**Exercise description**: Where the word "header" shows up in a line below, that line is counted. State how many lines are counted, without any other words.

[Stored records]
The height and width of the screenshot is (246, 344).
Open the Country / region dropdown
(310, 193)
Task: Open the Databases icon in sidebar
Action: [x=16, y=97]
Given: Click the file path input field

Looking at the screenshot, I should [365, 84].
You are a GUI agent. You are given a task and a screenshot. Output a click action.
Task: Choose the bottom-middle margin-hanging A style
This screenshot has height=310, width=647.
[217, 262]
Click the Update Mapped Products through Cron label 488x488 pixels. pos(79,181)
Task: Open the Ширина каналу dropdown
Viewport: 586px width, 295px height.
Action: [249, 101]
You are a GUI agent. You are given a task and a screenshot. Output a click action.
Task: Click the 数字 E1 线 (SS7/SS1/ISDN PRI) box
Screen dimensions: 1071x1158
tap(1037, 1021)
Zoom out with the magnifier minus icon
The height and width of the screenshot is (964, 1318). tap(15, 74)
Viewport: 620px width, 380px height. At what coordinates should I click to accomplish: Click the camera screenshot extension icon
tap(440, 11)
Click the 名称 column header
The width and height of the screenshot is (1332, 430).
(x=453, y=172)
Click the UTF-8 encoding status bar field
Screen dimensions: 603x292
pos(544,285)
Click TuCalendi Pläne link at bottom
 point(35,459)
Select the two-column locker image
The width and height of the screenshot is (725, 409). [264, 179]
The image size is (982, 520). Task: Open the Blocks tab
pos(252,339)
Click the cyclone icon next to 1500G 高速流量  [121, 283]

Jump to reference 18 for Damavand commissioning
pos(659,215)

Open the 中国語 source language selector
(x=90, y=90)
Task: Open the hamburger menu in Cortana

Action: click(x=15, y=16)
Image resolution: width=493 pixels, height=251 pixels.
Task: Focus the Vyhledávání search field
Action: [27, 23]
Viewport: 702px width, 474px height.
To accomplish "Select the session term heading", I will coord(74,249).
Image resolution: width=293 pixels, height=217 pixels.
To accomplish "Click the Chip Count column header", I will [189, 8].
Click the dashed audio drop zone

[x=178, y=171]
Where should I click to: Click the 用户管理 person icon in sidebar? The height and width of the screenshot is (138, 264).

**Task answer**: 2